The choice of Hillary Rodham Clinton as the keynote speaker and inductee into our sister publication Irish America magazine’s Hall of Fame was an easy one.
It is often forgotten that Clinton played a leading role in the galvanizing of women’s groups in Northern Ireland who went on to play a major role in the peace process.
On her first visit to Northern Ireland in 1995 she made the acquaintance of Joyce McCartan, an extraordinary Protestant woman married to a Catholic whose own son had been killed in the troubles.
As McCartan’s biography noted, she lost 17 members of her wider family, including in May 1987, her youngest son, Gary, who at age 17 was murdered in the family home by Loyalist paramilitaries. McCartan herself heard the shots.
This deep personal tragedy did not deflect her from her numerous community activities, which were recognized by honors such as being named Irish Pensioner of the Year in 1991, the award of the MBE in 1992, and an honorary doctorate from Queen's University in Belfast in 1995.
Unlike others, Joyce decided to embark on a path of reconciliation, not revenge. Her drop-in center, the Lamplighter, became a guiding light for families weary or fearful of The Troubles who wanted to talk and mingle.
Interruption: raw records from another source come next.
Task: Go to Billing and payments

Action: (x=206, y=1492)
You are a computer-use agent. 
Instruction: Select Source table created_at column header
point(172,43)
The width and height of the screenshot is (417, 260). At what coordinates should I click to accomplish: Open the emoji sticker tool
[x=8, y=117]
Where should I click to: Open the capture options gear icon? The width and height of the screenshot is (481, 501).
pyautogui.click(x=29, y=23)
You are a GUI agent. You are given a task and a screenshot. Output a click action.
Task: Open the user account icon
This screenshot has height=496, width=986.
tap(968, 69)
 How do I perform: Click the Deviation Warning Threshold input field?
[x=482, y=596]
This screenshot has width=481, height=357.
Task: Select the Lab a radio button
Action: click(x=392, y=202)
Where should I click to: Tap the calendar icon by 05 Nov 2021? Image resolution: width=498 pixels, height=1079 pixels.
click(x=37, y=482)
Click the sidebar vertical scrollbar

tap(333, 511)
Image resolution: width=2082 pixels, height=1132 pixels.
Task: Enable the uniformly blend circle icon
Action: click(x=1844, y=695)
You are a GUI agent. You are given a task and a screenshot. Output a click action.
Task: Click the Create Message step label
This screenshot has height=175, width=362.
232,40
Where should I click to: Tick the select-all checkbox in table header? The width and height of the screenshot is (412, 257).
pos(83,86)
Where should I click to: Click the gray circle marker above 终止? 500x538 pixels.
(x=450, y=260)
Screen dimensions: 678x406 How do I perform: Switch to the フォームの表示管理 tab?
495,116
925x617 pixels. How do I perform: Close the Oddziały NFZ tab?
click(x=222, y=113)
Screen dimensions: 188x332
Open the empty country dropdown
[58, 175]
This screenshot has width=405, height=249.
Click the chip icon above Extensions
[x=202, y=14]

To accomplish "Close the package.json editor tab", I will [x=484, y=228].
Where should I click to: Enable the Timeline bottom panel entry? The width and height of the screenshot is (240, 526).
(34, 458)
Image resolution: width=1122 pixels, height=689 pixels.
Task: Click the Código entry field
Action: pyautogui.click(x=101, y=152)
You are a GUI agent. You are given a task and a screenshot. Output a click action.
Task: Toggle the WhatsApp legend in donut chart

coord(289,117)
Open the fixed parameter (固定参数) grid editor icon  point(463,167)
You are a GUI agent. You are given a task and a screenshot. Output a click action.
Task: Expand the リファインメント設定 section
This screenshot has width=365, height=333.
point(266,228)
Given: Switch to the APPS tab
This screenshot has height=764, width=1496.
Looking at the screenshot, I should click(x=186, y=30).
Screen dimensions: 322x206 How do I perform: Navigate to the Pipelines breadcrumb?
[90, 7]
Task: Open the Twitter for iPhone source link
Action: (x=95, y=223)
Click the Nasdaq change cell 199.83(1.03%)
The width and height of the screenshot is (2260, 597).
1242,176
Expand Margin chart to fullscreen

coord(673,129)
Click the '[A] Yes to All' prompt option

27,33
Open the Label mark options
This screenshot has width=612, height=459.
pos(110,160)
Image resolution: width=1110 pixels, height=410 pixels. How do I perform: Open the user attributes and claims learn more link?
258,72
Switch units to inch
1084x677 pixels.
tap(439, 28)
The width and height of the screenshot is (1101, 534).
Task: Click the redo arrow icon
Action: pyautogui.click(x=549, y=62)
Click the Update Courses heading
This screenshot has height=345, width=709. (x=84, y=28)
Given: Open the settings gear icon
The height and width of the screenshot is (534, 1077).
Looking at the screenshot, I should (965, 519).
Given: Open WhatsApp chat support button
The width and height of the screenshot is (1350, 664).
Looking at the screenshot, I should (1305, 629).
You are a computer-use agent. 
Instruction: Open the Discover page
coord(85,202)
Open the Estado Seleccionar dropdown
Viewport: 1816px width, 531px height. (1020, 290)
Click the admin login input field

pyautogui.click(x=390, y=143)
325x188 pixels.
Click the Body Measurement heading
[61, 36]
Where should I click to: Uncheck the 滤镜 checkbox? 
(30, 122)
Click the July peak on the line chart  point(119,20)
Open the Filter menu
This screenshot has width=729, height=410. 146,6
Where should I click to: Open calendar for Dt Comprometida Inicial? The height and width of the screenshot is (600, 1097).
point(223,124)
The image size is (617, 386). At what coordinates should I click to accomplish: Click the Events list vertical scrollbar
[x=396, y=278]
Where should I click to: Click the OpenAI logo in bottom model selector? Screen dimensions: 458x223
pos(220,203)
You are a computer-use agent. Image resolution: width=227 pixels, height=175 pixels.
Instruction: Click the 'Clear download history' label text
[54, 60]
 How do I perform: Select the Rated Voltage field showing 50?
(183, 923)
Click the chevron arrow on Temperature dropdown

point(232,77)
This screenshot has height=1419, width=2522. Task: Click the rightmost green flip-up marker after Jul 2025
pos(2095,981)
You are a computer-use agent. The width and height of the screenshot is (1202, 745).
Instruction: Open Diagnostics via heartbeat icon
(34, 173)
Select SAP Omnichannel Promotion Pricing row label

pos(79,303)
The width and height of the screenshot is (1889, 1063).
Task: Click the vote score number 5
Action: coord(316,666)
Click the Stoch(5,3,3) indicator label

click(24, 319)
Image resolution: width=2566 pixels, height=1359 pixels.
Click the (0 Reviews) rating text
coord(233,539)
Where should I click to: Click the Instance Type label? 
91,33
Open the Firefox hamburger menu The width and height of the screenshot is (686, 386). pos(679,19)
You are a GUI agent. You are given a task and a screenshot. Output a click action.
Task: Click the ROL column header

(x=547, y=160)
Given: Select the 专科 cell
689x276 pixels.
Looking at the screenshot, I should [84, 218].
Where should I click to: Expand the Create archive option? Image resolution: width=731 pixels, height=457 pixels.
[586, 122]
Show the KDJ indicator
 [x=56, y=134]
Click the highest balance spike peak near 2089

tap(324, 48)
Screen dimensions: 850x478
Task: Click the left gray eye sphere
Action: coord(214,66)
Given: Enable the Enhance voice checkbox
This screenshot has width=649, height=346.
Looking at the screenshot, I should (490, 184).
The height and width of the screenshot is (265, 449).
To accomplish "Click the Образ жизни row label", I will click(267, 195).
In November of 1995, McCartan’s efforts were in the spotlight. President Bill Clinton made an historic trip to the North that year – the first sitting president of the U.S. ever to do so. First Lady Hillary Rodham Clinton accompanied him.
She was followed of course by a large international press team and became the most widely-publicized, and perhaps highest ranking person, to drop in at the Lamplighter for tea, over which she chatted with a group of women of varying backgrounds.
After their chat with tea, as Clinton later described, McCartan "gave me an old battered aluminum teapot – which kept the tea very warm, which is what I first noticed about it – that I took with me to the White House where I used it every single day in the second floor private kitchen."
The teapot image was often subsequently used by Clinton. She established the Vital Voices initiative in the North, which brought together mostly, but not exclusively, women at community level and provided a powerful forum for groups with little or no voice.
It cannot be emphasized enough just how few women were in any positions of power in the North, and Clinton went about changing that from the grassroots up.
As she stated in 1999, Vital Voices was “certainly part of a larger effort that I have been privileged to view firsthand, since my husband and I first came in 1995. And that is the way that the people here have pulled together to make peace real in our lives and in our time.
“That work is so important. I have said, and my husband has repeated in many places, how we look to what you are doing here in Northern Ireland to continue to push forward the peace process, to make real the promise of the accord, and also to send a message, not only to your friends in the United States, but to people throughout the world about what is being done here in Northern Ireland, serving as an example for what can be done elsewhere as well.”
Between them Hillary and Bill Clinton made a profound impact in Northern Ireland. It is time Hillary Rodham Clinton’s role was recognized, and she is richly deserving of the Hall of Fame inclusion.